What we have here is a textbook example of young adult franchise-ism. Though not a franchise by definition of its episode/season count, it bears the same tendencies of American cartoons that place internet fan culture above its own quality. These are cartoons like Legend of Korra and RWBY. These shows prioritize world dynamics above all else, spending endless lengths of screentime on lore, laws, and elaborate machinations. This approach appears to enrich a story at first, but eventually it becomes so enriched that it is indistinguishable from standard operating procedure; shined so hard that the sheen blocks out minute features. The characters in these shows are written into relationships by flimsy proximity and are fueled based on fan reactions, not author intent or natural impulse. Have these two characters exchanged more than one line of dialogue? Congratulations - they may now be shipped! This is the exact sensation I get from watching Captain Earth. Its world-building conflates with its narrative to the point that the entire story feels like you're watching the literal video transcription of a Wikipedia entry. Its characters develop romantic relationships only so viewers can be titillated by romantic relationships, leaving out any realistic human progression. It is a show about robots written by robots, trying to understand our complicated hu-man emotions but failing to grasp that complexity beyond an observable level.
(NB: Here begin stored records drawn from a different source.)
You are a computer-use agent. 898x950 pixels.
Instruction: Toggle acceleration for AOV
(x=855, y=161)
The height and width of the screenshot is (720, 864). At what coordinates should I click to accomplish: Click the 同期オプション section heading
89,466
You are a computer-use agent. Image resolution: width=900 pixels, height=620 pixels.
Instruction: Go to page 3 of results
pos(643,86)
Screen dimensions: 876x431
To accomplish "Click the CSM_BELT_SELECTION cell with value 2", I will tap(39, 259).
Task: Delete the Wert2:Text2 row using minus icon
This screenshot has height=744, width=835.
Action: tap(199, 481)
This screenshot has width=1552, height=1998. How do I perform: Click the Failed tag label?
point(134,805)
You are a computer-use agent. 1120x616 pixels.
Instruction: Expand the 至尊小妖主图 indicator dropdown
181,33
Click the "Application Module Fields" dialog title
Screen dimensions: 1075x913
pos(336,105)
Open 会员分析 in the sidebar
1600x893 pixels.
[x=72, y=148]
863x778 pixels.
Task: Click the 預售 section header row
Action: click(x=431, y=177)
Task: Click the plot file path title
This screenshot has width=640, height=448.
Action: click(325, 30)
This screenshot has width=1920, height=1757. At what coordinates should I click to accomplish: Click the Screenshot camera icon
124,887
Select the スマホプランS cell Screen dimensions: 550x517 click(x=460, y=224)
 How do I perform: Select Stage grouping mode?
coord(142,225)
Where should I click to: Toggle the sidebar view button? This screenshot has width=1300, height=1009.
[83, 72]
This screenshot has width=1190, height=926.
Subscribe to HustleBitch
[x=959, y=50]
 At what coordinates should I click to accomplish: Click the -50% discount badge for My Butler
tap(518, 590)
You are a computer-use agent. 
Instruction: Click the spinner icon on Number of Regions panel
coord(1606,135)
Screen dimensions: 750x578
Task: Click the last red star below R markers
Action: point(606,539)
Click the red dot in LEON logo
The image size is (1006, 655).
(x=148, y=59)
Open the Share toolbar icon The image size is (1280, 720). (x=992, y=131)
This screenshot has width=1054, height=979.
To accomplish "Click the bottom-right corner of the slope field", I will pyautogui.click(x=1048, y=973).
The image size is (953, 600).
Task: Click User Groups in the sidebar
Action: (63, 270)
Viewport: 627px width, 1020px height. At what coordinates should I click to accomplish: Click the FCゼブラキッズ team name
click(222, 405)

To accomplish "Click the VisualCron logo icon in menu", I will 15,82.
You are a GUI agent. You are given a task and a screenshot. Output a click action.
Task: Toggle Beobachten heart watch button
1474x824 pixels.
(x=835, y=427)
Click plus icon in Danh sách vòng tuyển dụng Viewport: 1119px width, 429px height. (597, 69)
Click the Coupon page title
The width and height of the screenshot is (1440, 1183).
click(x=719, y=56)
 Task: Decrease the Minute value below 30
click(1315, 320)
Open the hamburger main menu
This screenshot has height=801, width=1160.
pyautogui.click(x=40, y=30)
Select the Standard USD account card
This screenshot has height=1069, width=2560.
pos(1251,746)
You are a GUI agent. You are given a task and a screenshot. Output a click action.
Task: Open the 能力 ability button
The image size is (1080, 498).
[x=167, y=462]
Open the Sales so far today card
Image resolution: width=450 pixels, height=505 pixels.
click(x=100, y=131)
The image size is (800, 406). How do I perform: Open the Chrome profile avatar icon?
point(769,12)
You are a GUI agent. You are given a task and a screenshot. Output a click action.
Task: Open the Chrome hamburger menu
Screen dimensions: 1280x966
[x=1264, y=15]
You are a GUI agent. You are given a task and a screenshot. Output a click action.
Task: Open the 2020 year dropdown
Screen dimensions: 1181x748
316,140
Captain Earth in a nutshell: all appearances, no innards. All the pieces for a really interesting, sci-fi epic spanning the universe and the depths of the human spirit are in place - unfortunately, many of the core pieces were lost and the rest consolidated into a jumble of story elements that don't quite click. Captain Earth's greatest pro and con is that it's only interesting to talk about - not so interesting to watch, outside its clean-cut animation and occasionally unique set design. I don't know about you, but I am dead tired of sci-fi epics that feign progressivity by streamlining their narratives into this homogenous, stale mess that evoke the feeling of reading a textbook. If only there was an anime set in space that was able to take the classics of the culture and make them feel fun and new again. An anime that valued ideas and artistic ingenuity over unchallenged formulas of mediocrity. If only that anime existed, that would be......that would be just dandy.




You can currently find all subbed episodes of Captain Earth streaming online at Crunchyroll. Sentai Filmworks has licensed the full series for a currently unspecified home video release.